Optimizing Machine Learning
Snap ML is
Multi-threaded CPU solvers as well as GPU and multi-GPU solvers that offer significant acceleration over established libraries.
Distributed solvers (for generalized linear models currently) that scale gracefully to train TB-scale datasets in mere seconds.
A novel gradient boosting machine that achieves state-of-the-art generalization accuracy over a majority of datasets.
Ability to complete large training jobs in less resources, with high resource utilization.

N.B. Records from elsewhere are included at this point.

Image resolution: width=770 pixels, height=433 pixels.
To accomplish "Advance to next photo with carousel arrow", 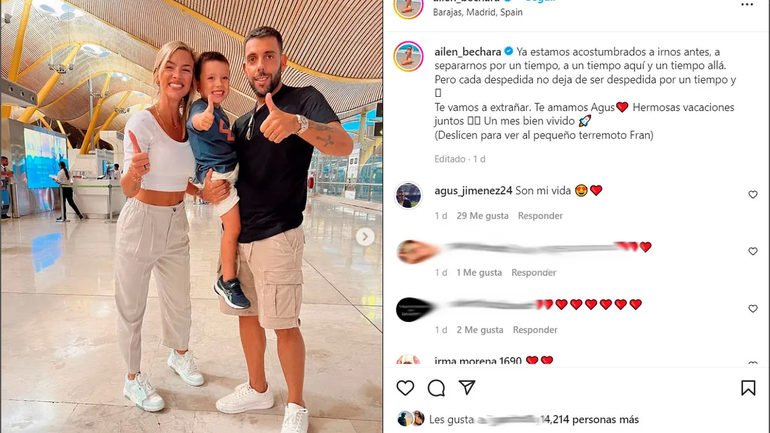I will pos(365,237).
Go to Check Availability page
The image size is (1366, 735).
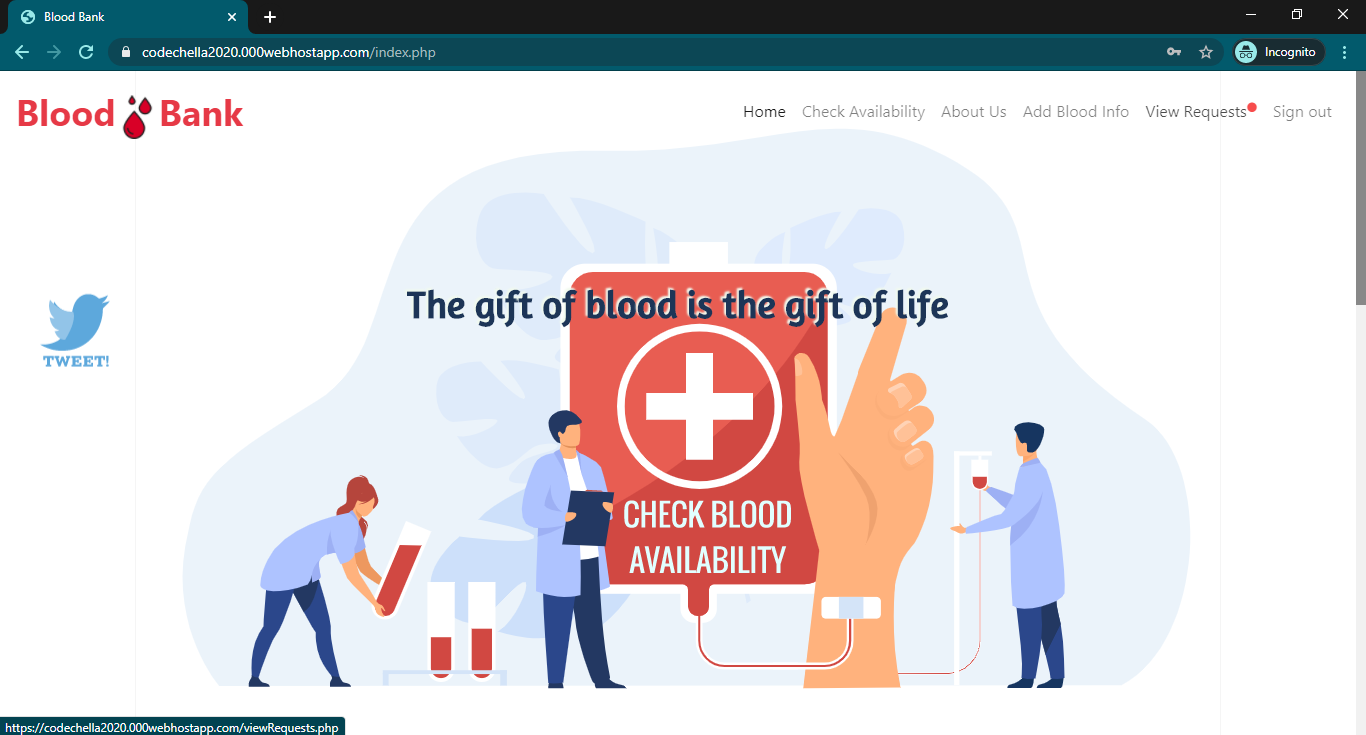(863, 112)
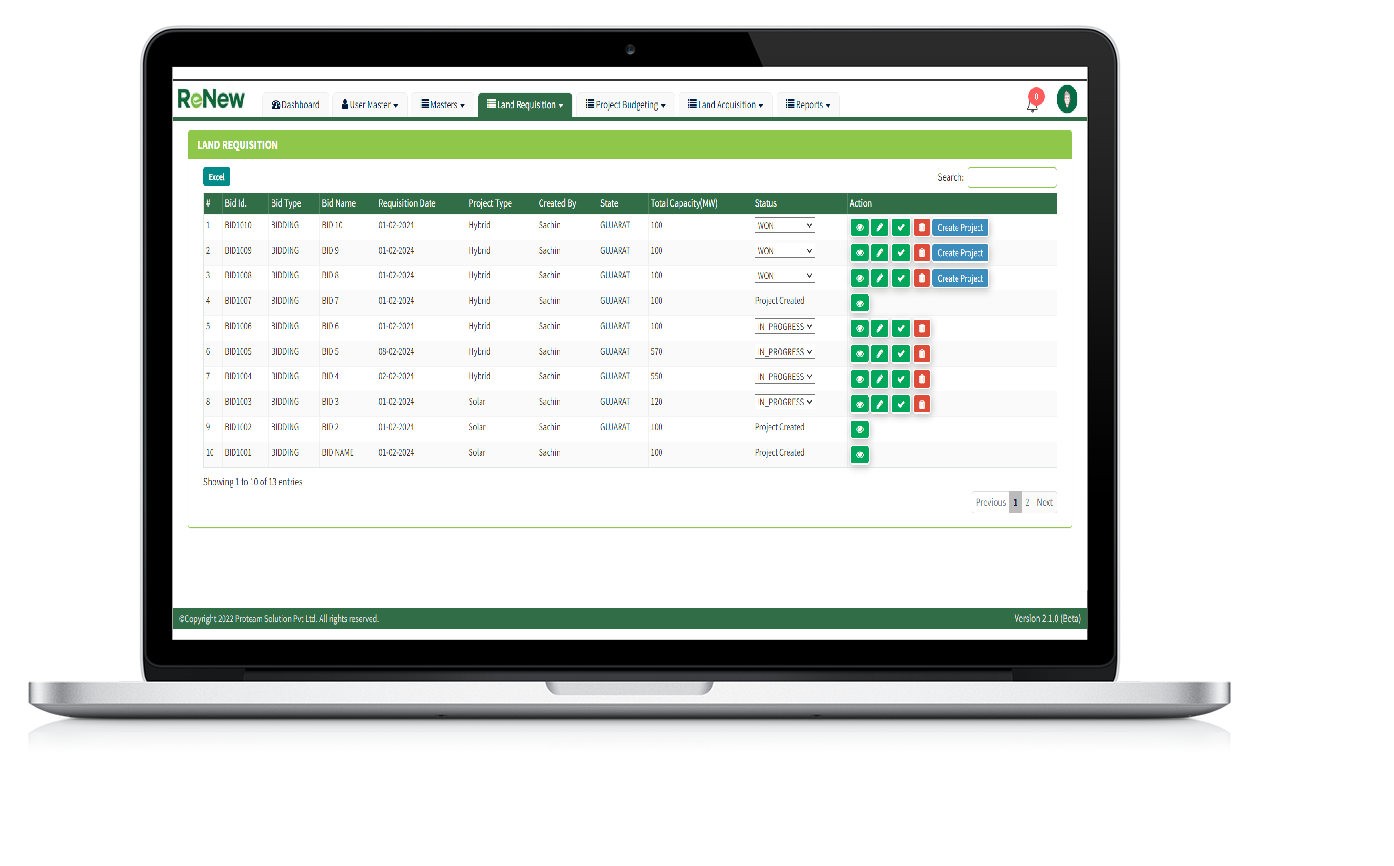View BID1007 details via eye icon
The image size is (1394, 866).
coord(859,303)
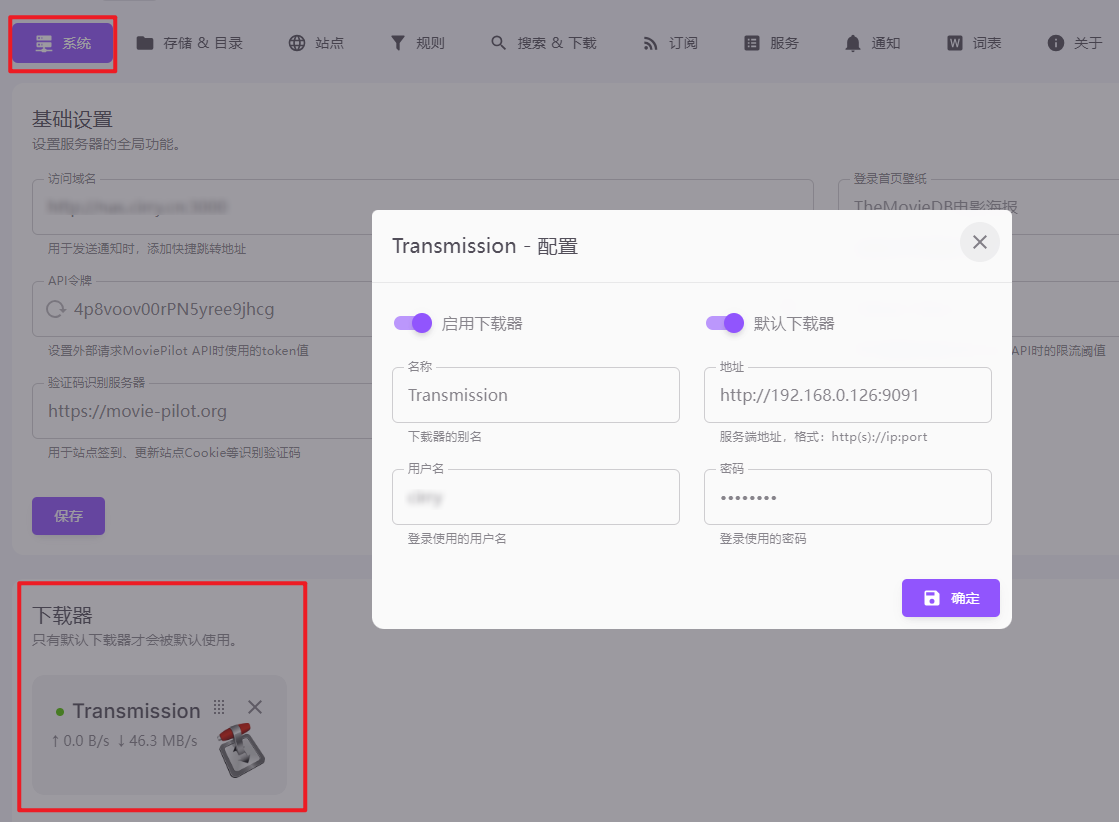Open the 通知 bell tab

(x=872, y=43)
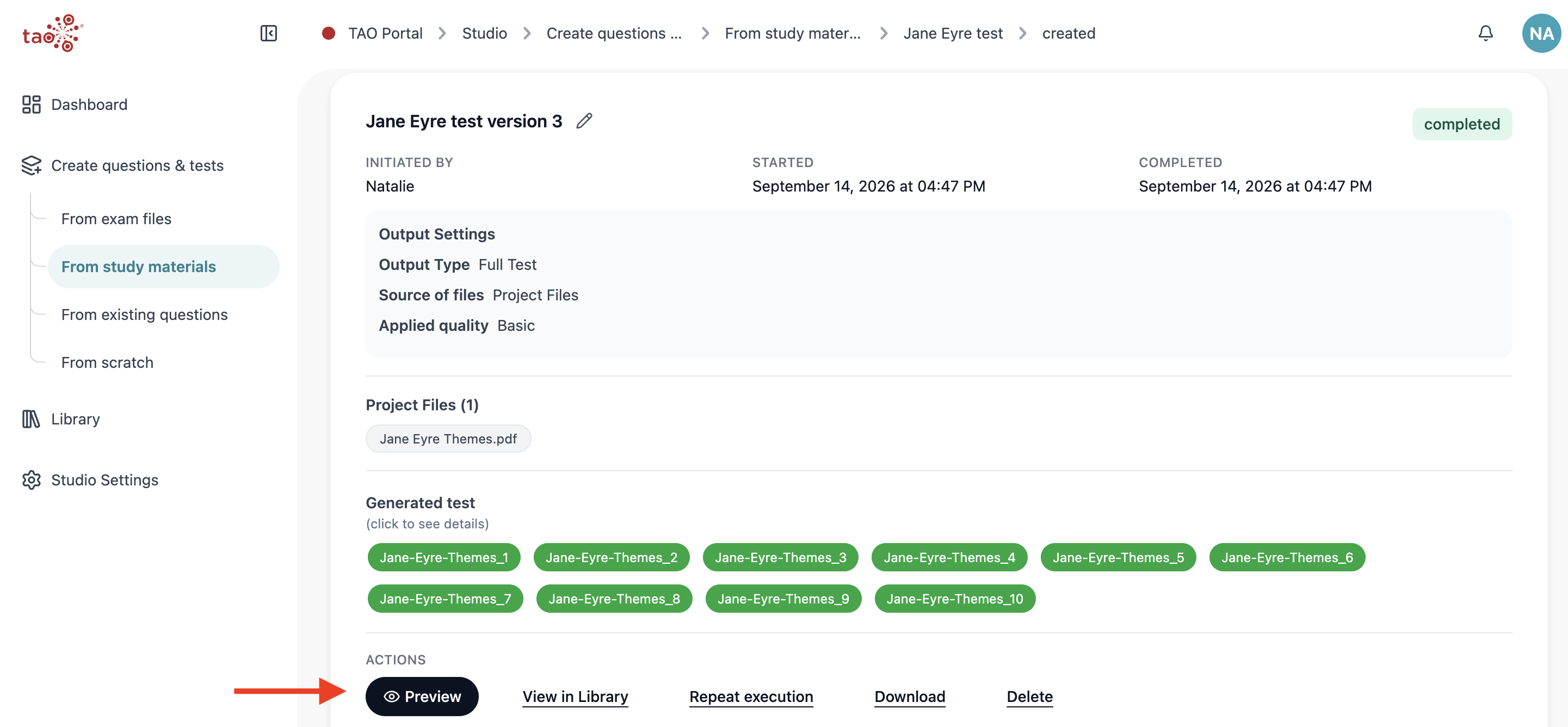Open View in Library link
The width and height of the screenshot is (1568, 727).
pyautogui.click(x=575, y=696)
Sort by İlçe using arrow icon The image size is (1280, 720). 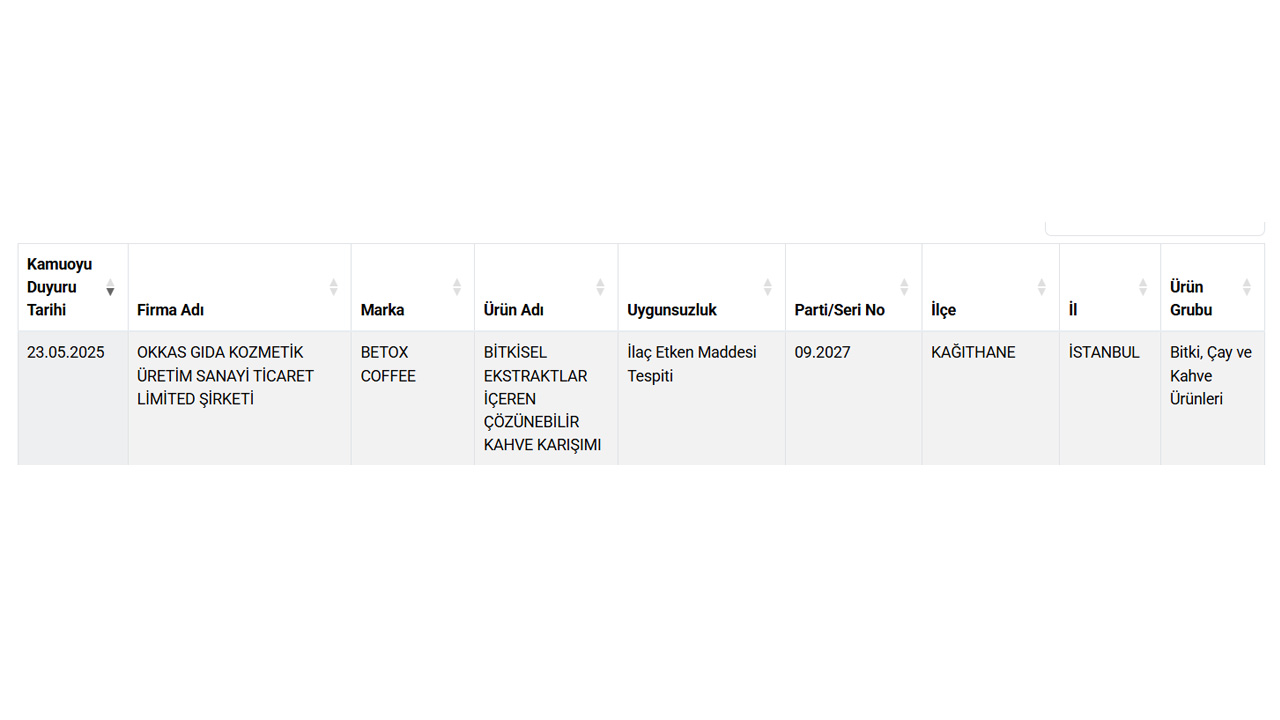pyautogui.click(x=1041, y=287)
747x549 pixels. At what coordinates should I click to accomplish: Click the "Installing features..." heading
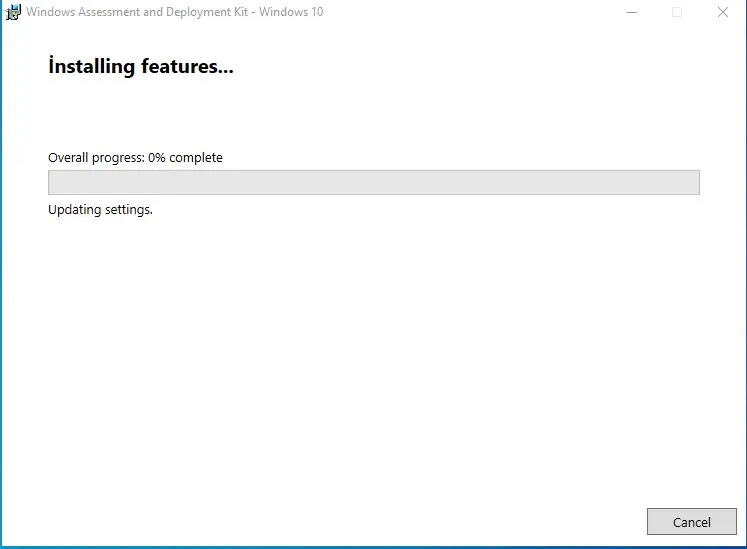point(140,67)
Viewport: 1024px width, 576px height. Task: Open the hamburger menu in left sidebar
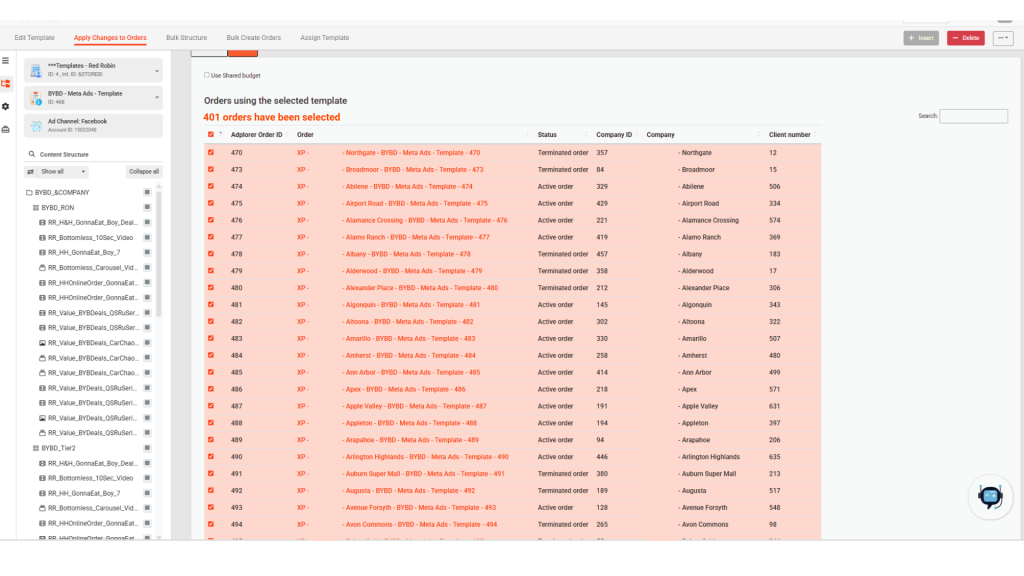(6, 61)
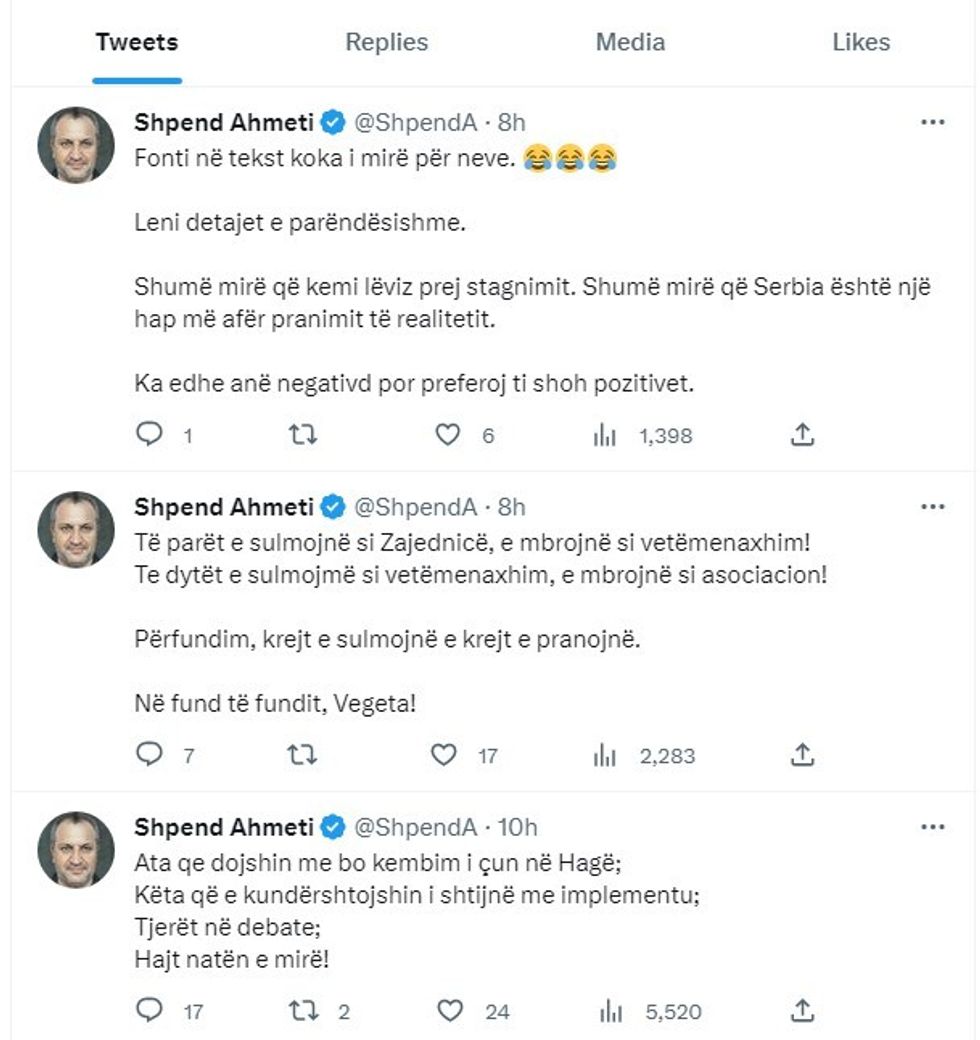This screenshot has height=1040, width=980.
Task: Reply to the tweet about 'Fonti në tekst'
Action: pos(149,434)
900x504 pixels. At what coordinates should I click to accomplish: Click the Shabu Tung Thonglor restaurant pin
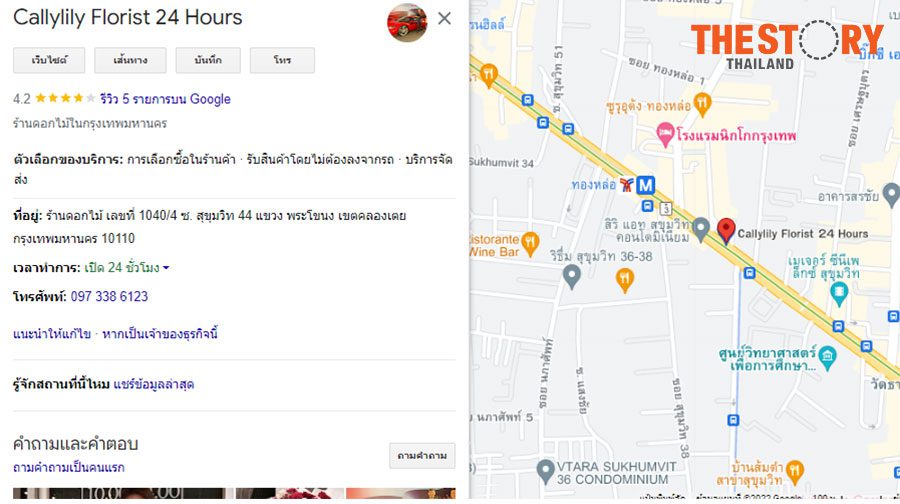pos(703,104)
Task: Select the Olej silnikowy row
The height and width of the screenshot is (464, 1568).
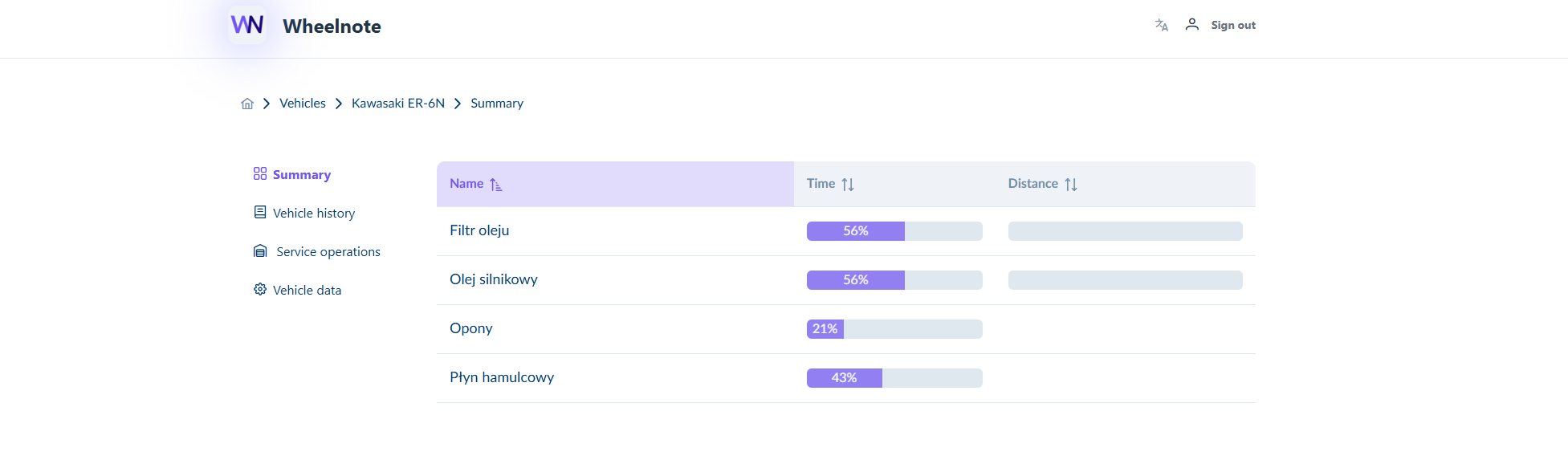Action: pyautogui.click(x=846, y=280)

Familiar Python scikit-learn APIs for single-server solvers and Apache Spark API for distributed solvers.
Gradient Boosting Machine
Gradient Boosting models comprise an ensemble of decision trees, similar to a random forest (RF). Although Deep neural networks achieve state-of-the-art accuracy on image, audio and NLP tasks, on structured datasets Gradient Boosting usually out-performs all other models in terms of accuracy. Some of the most popular Boosting libraries are XGBoost, LightGBM and CatBoost. Snap ML introduces SnapBoost, which targets high generalization accuracy through a stochastic combination of base learners, including decision trees and Kernel ridge regression models. Here are some benchmarks of SnapBoost against LightGBM and XGBoost, comparing accuracy across a collection of 48 datasets. SnapBoost learns a better model in about 2-out-3 of the datasets tested.
OpenML (www.openml.org) is a platform for collaborative data science. Snap ML’s Gradient Boosting was benchmarked against XGBoost and LightGBM using 48 binary classification datasets from OpenML. Hyper-parameter tuning and generalization estimation was performed using 3x3 nested cross-validation. Snap ML provides best-in-class accuracy for a majority of datasets.